The cultural impact of science is told in the novel through the social consequences of a society without children. Raising children is an integral part of all global cultures, and here, without it, we see how women push around empty strollers and pose as mothers, causing immense distress and delusion. As a central part of many relationships, the absence of children results in disconnection, tension and the unfolding of relationships in the novel. Through this, James suggests that with the loss of children comes the loss of the primary purpose for sex or love. This way, at the hand of innovative failure, James uncovers a world that is disinterested, even from recreation, as the imminent death of humanity drains the meaning from life.
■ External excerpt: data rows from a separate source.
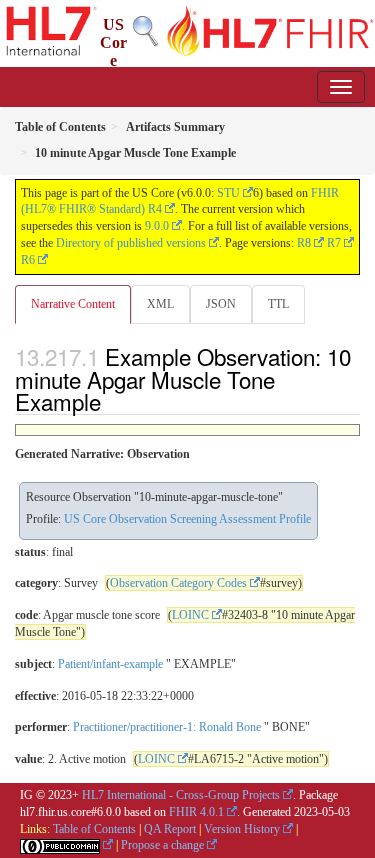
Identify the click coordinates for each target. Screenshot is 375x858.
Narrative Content (73, 304)
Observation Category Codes (178, 583)
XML (160, 304)
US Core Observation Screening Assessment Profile (187, 519)
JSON (221, 304)
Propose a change (162, 845)
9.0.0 (157, 226)
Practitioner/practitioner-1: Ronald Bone (167, 727)
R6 (28, 260)
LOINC (190, 615)
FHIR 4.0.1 (196, 812)
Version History (242, 829)
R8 (304, 243)
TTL (278, 304)
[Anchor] (112, 401)
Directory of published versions (131, 243)
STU (228, 193)
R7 (334, 243)
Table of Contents (94, 829)
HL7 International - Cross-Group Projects (181, 795)
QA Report (170, 829)
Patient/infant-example (110, 664)
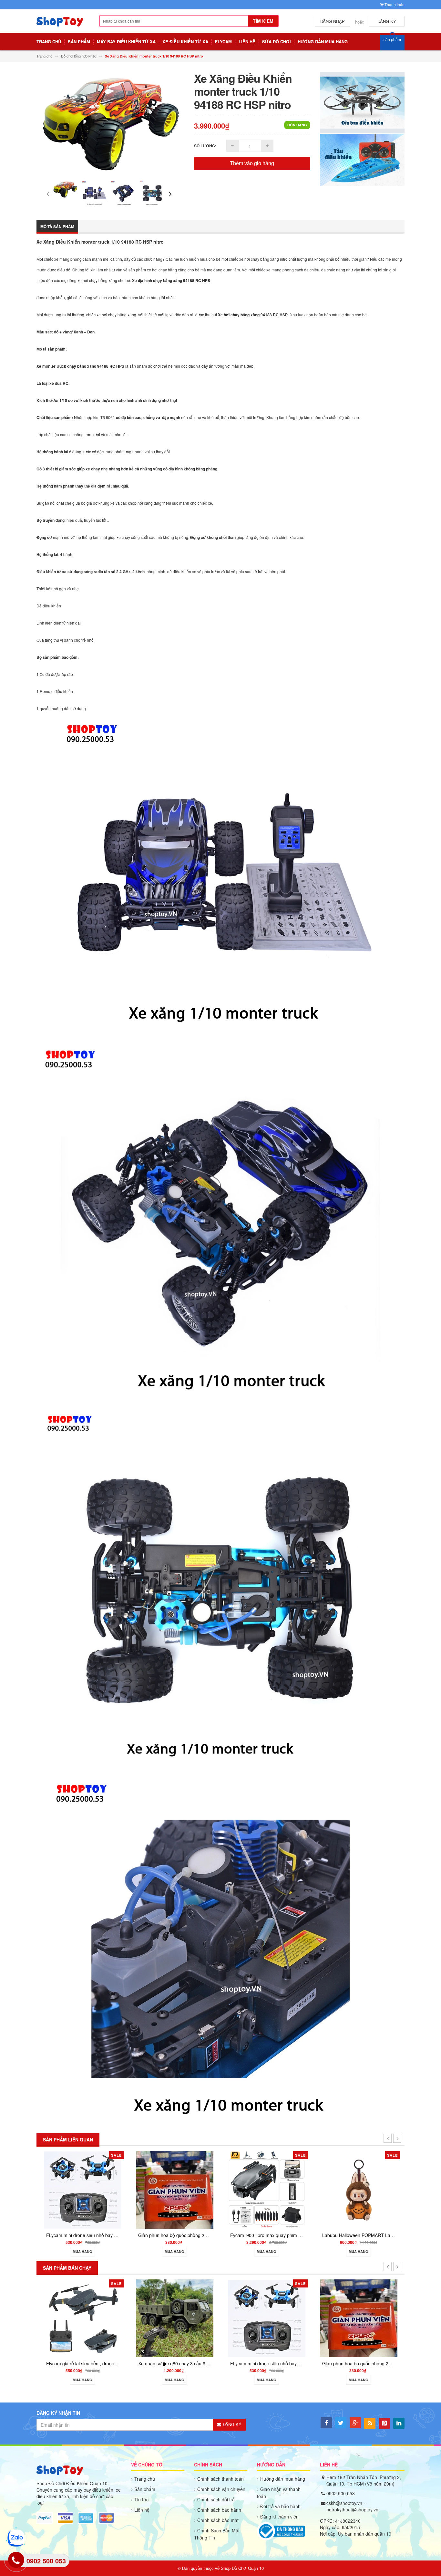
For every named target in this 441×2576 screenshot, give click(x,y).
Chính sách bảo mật (218, 2520)
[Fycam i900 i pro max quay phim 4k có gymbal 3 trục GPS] (115, 2189)
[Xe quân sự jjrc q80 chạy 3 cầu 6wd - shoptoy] (78, 2318)
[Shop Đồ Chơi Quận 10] (59, 25)
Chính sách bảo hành (219, 2510)
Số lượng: (205, 146)
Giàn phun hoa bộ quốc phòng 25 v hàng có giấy (276, 2363)
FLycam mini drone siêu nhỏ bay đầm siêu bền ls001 (188, 2363)
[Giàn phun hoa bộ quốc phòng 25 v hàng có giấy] (262, 2318)
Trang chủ (144, 2479)
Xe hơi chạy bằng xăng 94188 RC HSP (253, 315)
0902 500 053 (340, 2493)
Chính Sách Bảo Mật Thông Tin (217, 2534)
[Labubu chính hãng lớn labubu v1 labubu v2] (391, 2189)
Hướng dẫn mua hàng (282, 2479)
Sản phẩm (144, 2489)
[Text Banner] (362, 159)
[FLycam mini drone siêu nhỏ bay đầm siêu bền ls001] (170, 2318)
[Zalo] (16, 2538)
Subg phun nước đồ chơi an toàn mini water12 (365, 2329)
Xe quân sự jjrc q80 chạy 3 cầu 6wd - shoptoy (88, 2363)
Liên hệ (141, 2510)
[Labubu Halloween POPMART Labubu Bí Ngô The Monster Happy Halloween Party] (207, 2189)
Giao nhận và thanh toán (279, 2492)
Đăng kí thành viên (279, 2516)
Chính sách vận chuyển (221, 2489)
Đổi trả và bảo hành (280, 2506)
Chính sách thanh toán (220, 2479)
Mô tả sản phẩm (57, 226)
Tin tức (141, 2499)
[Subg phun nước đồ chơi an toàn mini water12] (354, 2300)
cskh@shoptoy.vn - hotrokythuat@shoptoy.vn (352, 2506)
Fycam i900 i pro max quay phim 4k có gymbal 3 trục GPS (138, 2235)
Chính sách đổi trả (216, 2499)
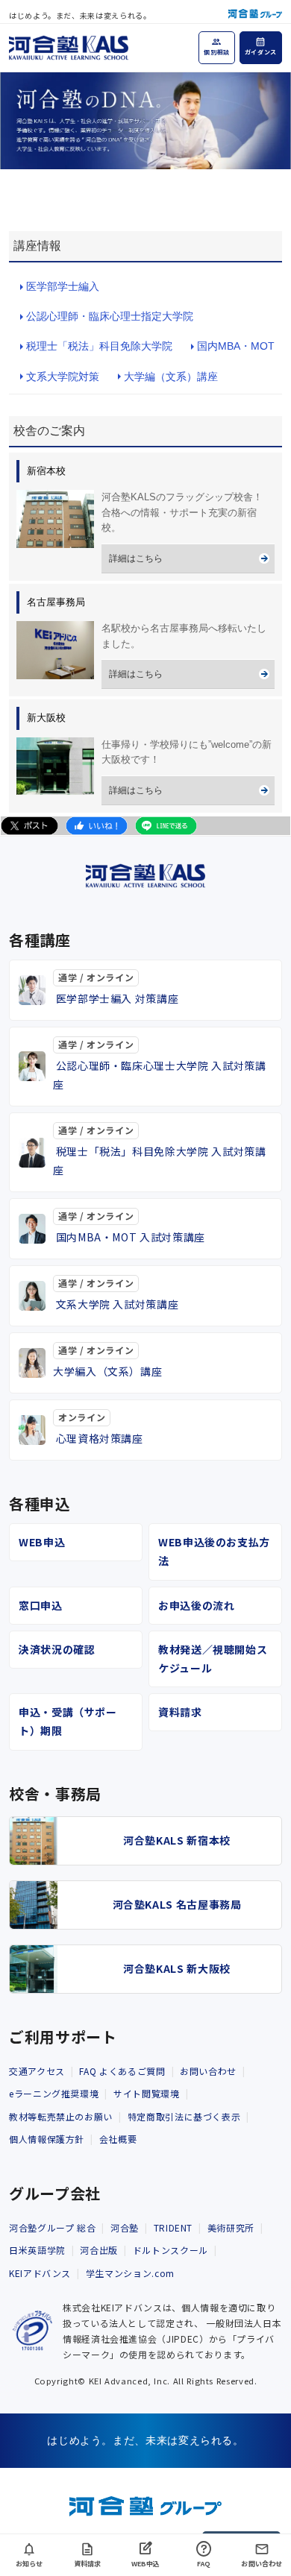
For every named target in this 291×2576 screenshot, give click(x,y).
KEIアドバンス (40, 2273)
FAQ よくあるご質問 (122, 2071)
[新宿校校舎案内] (55, 519)
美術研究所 (230, 2227)
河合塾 (124, 2227)
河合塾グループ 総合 (52, 2227)
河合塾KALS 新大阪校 (177, 1968)
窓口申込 (41, 1605)
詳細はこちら (136, 558)
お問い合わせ (208, 2071)
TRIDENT (173, 2227)
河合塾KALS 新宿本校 (177, 1840)
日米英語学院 (37, 2249)
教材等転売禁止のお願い (61, 2116)
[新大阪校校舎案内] (55, 766)
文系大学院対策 (62, 376)
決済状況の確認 (57, 1649)
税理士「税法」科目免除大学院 (99, 346)
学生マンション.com (130, 2273)
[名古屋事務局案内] (55, 650)
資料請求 (180, 1711)
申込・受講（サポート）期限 (68, 1721)
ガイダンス (261, 52)
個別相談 (217, 52)
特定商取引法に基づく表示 (184, 2116)
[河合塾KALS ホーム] (68, 45)
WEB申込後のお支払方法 (214, 1551)
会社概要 (118, 2138)
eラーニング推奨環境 (53, 2093)
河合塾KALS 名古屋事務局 (177, 1904)
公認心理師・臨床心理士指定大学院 (109, 316)
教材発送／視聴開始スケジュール (212, 1658)
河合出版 (99, 2249)
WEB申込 (42, 1541)
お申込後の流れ (196, 1605)
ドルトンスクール (170, 2249)
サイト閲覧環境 (146, 2093)
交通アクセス (37, 2071)
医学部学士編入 (62, 286)
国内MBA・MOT (236, 346)
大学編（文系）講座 (171, 376)
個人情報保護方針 (46, 2138)
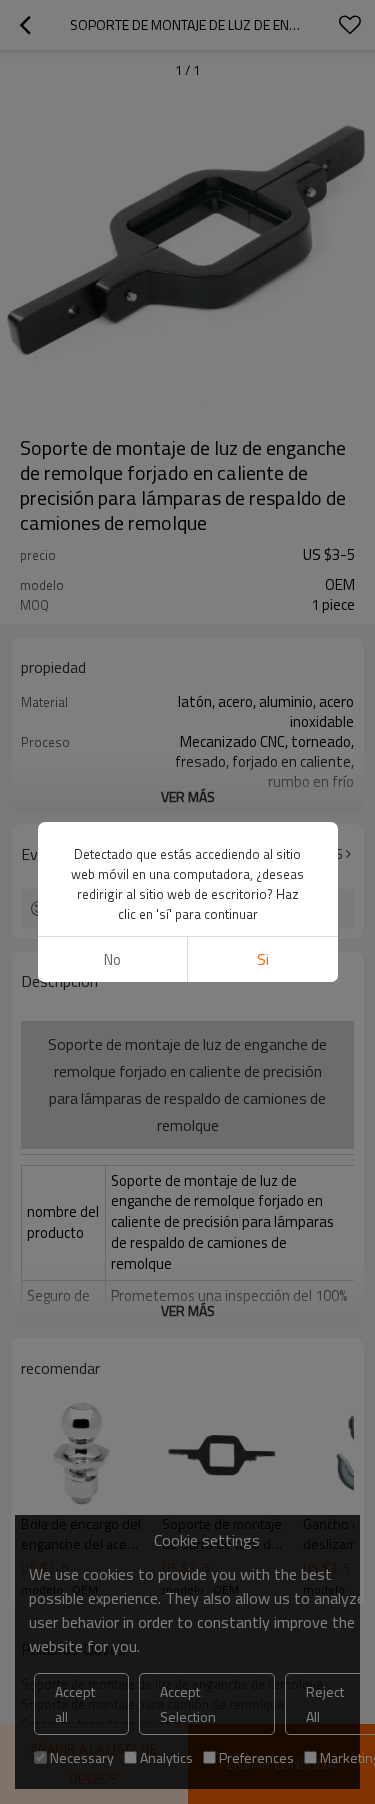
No (112, 959)
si (263, 959)
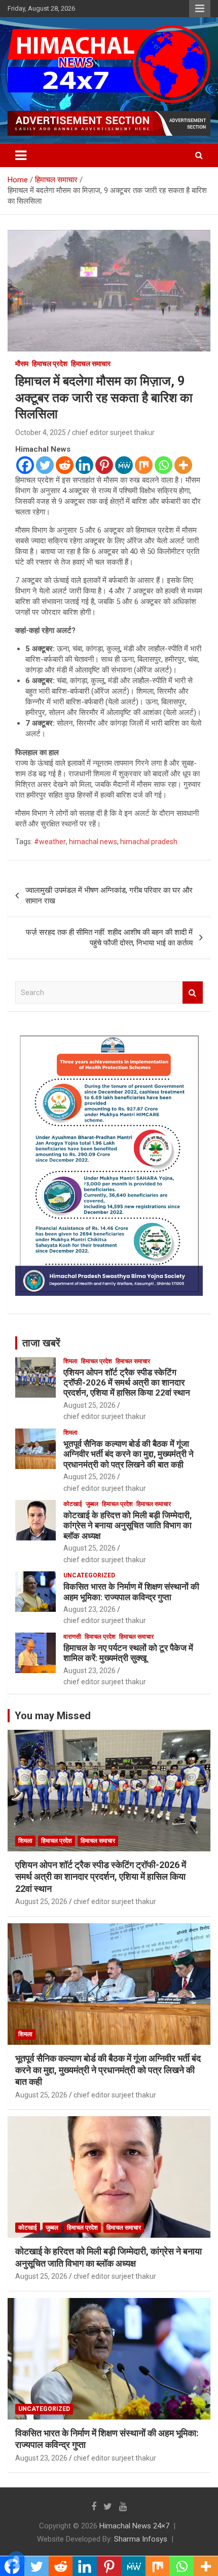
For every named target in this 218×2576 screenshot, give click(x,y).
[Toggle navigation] (21, 155)
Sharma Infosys (140, 2539)
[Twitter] (45, 465)
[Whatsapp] (163, 465)
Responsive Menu (199, 8)
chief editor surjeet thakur (113, 432)
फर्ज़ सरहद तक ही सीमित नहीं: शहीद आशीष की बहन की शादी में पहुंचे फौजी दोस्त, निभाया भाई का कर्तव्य (109, 937)
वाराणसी (72, 1636)
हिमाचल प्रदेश (49, 364)
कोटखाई (72, 1504)
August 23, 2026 (89, 1609)
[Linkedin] (84, 465)
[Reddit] (65, 465)
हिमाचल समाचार (91, 364)
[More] (183, 465)
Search (193, 992)
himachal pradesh (148, 842)
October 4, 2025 (40, 432)
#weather (50, 842)
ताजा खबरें (41, 1343)
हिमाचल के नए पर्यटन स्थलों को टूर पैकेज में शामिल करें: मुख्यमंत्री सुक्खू (128, 1653)
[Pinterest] (104, 465)
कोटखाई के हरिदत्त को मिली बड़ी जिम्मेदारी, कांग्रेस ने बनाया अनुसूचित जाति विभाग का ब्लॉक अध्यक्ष (127, 1525)
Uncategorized (89, 1575)
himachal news (93, 842)
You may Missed (53, 1716)
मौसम (21, 364)
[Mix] (144, 465)
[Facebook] (25, 465)
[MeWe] (124, 465)
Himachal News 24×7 (134, 2525)
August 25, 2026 (89, 1405)
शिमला (70, 1361)
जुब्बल (92, 1504)
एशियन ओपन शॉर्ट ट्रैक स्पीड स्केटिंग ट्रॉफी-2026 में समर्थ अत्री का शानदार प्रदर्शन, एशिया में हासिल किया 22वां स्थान (126, 1382)
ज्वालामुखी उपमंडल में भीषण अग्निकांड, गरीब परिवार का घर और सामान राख (109, 895)
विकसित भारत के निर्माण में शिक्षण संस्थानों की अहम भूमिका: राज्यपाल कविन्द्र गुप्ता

This disinterested attitude, a sign of dejection and lack of confidence in the future, explains its society’s increasing comfort with authoritarianism. The novel therefore subtextually reminds us how science and democracy are mutually reinforcing institutions. Democracies depend on science to effectively address public problems and provide a model of rational deliberation. Science can provide a freedom from fear, from want and from hopelessness, but without objective public engagement in problem solving, without successful science and necessary experimentation, these problems are left at the responsibility of the government who take yield of people’s civil liberties to provide such freedoms
Here, the failure of science further intersects with authoritarianism, brutality, exploitation, and despair. Freedom from fear is manufactured by the Warden through banishing criminals to the Isle of Man, an island devolved into anarchy. Freedom from want is provided by the purchase and exploitation of migrant labour to serve and support the ageing population. Freedom from hopelessness, however, is the greatest incapacity of the government, and so with euthanasia and organised dying, society places a huge and haunting importance on suicide, or the so-called ‘Quietus’. It is here that the most tragic consequence of scientific failure is imagined and made palpable.
Throughout its subtext, James’ novel awakens us to the influence of science meeting our needs, resolving our concerns and being our hope for a better future. Yet with a childless future devoid of legacy, it would appear James believes that the ordinary, extraordinary human life we live and experience has lost its entire appeal. As sci-fi characteristically carries an element of truth, the gradual disintegration of society explored in The Children of Men is therefore a powerful telling of science’s impact on culture, the security it gives us, and a chilling reminder of our incredible reliance on scientific invention.